But enough of the hypothetical blogger-who-knows-how-everyone-else-should-be-doing-everything-their-way theory.

The university that is crushing it in this arena is Stonybrook University and their Center for News Literacy (largely lead by Journalism School Dean Howard Schneider and Director Dean Miller). They (as far as I know) were pioneers in the field of media literacy that’s actually directly leaving the charge in their community. They even have dozens of lesson plans, Power Points, videos and handouts ready for teachers to start spreading the word. And many schools are starting to take advantage of these valuable resources.
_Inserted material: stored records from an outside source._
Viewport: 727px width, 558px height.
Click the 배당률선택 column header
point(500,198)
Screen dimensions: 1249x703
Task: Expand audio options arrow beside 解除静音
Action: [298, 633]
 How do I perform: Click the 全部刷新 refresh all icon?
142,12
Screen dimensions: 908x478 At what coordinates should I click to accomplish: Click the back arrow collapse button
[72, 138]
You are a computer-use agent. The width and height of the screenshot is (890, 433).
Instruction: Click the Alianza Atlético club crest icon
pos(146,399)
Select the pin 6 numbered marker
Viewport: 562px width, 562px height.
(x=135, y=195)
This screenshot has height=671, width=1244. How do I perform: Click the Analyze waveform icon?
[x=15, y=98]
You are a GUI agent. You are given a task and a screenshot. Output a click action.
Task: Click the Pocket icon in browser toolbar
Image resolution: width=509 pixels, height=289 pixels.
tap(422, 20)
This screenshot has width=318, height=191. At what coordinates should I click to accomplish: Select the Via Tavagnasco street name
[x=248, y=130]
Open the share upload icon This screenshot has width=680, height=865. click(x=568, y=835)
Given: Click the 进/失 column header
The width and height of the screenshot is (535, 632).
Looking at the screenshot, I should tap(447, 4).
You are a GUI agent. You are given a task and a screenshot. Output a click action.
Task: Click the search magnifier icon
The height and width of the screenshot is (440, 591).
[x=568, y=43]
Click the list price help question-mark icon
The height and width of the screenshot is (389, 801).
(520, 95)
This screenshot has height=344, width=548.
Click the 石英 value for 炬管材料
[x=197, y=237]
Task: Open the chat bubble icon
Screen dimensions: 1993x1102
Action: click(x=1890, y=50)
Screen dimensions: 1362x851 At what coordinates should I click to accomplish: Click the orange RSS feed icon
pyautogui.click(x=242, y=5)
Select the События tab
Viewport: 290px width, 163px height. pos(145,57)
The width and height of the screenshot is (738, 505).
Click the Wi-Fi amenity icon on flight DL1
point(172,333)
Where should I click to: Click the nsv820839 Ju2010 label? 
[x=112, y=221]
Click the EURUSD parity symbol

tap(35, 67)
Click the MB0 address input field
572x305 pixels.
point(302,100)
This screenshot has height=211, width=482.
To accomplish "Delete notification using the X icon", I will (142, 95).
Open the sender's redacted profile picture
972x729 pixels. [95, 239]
Temple University (largely behind the work of Renee Hobbs) is also doing excellent work with their Media Education Lab also has a strong community-college connection helping increase media literacy.

Both of these programs are shining examples. And they shouldn’t be the only two. All journalism and communication schools should follow to help the cause in communities around the world.

I also believe there’s opportunities for news, educational or even library organizations can partner together with the public on information projects that help raise news literacy and critical thinking skills. I’d argue that Wikipedia is an example of this. The Guardian’s project crowd-sourcing parliament member’s expenses was another example of this. The Washington Post’s Who Runs Gov project is another example.

Anything that engages citizens and gets them interested or excited about information helps drive media literacy. Media/educational/library/information organizations just need to provide a platform for participation and then invite the public in.